Knallgelb hinter Gittern

In Pforzheim bietet sich derzeit ein ungewöhnlicher Anblick: Von Weitem sichtbar steht dort ein knallgelbes Haus auf einer Anhöhe. Noch eigenartiger ist der überdimensionale Käfig drum herum und ein großes Schild mit der Aufschrift „füttern verboten!“ Ist hier ein Einfamilienhaus in die Rolle eines riesigen Kanarienvogels geschlüpft? Hinter der Aktion steckt der Pforzheimer Künstler Andreas Sarow, der mit seiner Installation „Das bedrohte Haus“ ein Zeichen gegen eintönige Einfamilienhausgebiete und für neue Konzepte im Wohnungsbau setzt.

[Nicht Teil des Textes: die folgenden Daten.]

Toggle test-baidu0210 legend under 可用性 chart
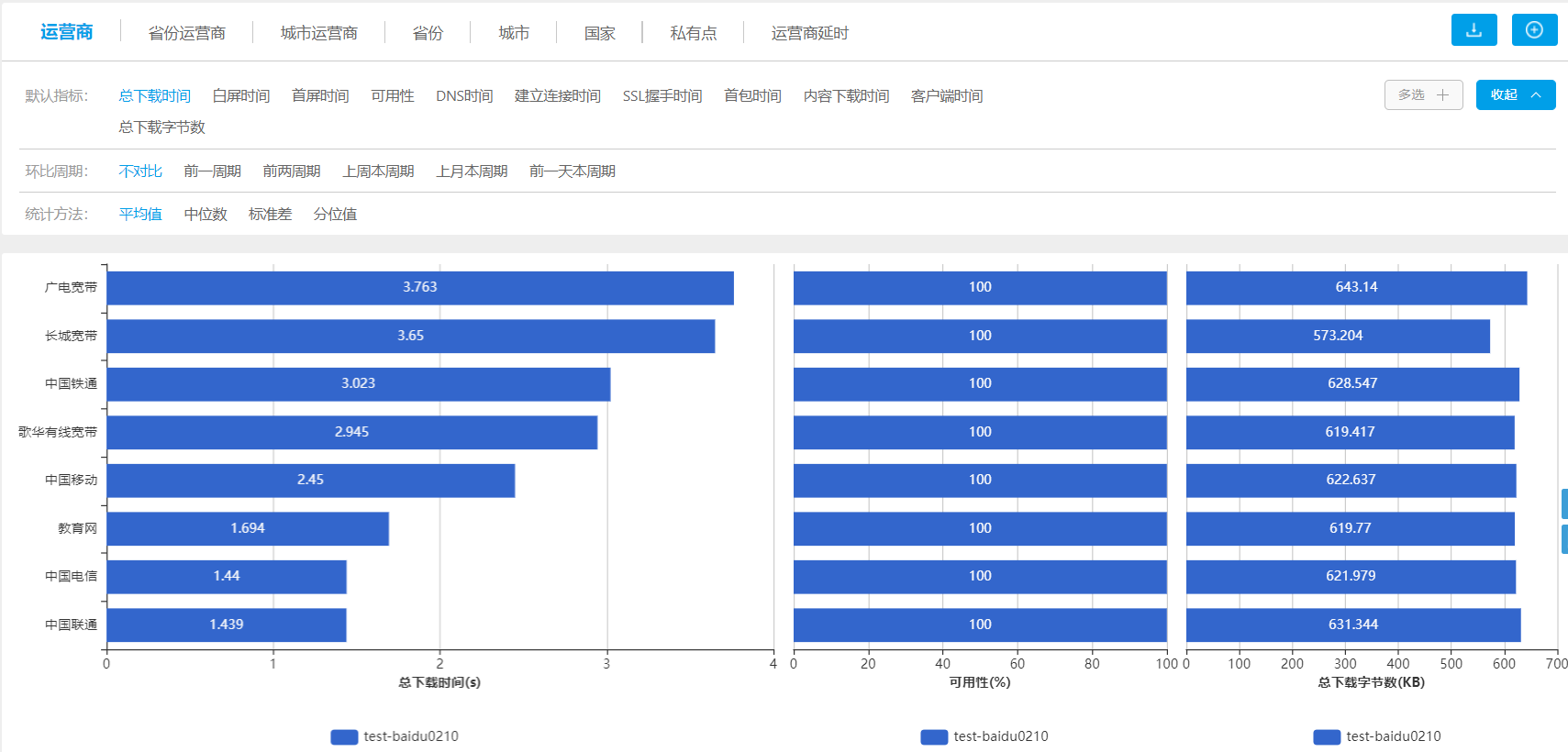1568x752 pixels. pos(985,736)
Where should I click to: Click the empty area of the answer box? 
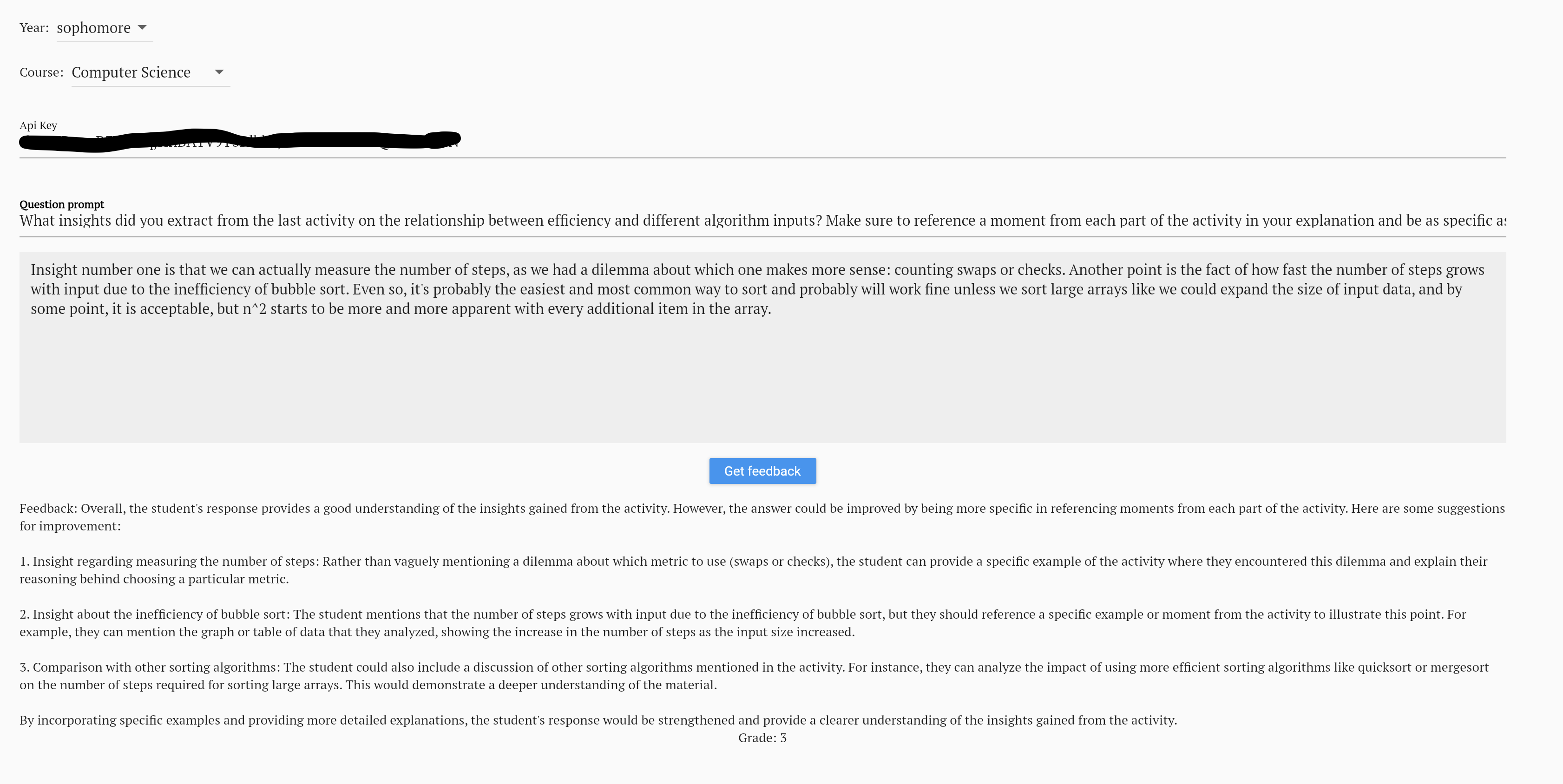762,382
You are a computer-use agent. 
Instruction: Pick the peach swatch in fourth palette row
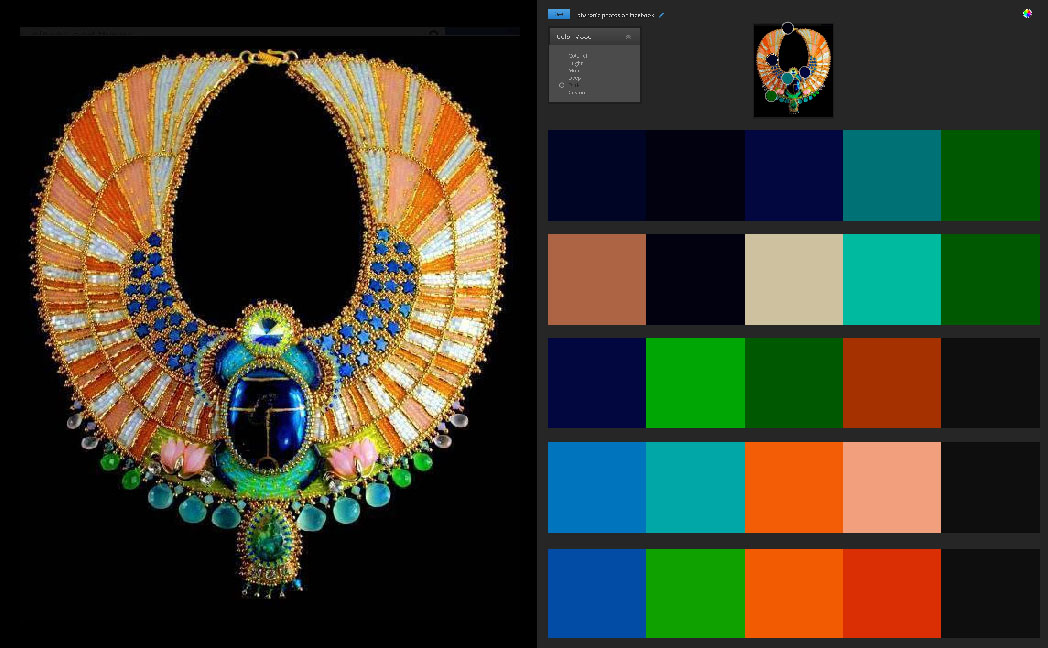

Vom Geisterhaus zur Kunstattraktion

„Das bedrohte Haus“ ist eine kleine verlassene Hütte am Rande Pforzheims. Noch vor wenigen Wochen nahm davon niemand Notiz, da dichte Vegetation das Geisterhaus umgab. Als Anfang des Jahres jedoch Rodungsarbeiten begannen um an dieser Stelle ein Einfamilienhausgebiet zu errichten, stand das Gebäude plötzlich allein auf weiter Flur. Durch seinen einsamen Standort und seine exponierten Lage wurde Andreas Sarow auf den Bau aufmerksam.

Gebäude als Statement

Für Sarow sind Häuser mehr als nur zweckgebundene Bauten: Schon mehrfach hat der zeitgenössische Künstler Gebäude umgestaltet um sie für kurze Zeit in Kunstobjekte zu verwandeln. So hat er beispielsweise ein Geschäftshaus der Konstanzer Altstadt in einen „Way of Life Calculator“ umgestaltet, wobei die Fenster zu überdimensionalen Taschenrechnertasten, beschriftet mit wichtigen Aspekten des Lebens, umfunktioniert wurden. In einem anderen Fall färbte er über Nacht eine Pforzheimer Jugendstilvilla in ein tiefes Schwarz und erzeugte somit starke Kontraste zur umgebenden Bebauung.

Auch beim „bedrohten Haus“ setzt Sarow auf Gegensätze: Die Kunstinstallation fällt durch seinen knalligen Gelbton und seiner erhöhte Lage innerhalb der gerodeten Mondlandschaft sofort ins Auge. Der Käfig verstärkt das Gefühl ein Lebewesen vor sich zu haben, welches es zu schützen gilt. In der Tat soll das Projekt ein Statement gegen den Kahlschlag und die Monotonie moderner Einfamilienhausgebiete setzen. Vielmehr wünscht sich Andreas Sarow neue Konzepte im Wohnungsbau und plädiert für eine freie und organische Architektur.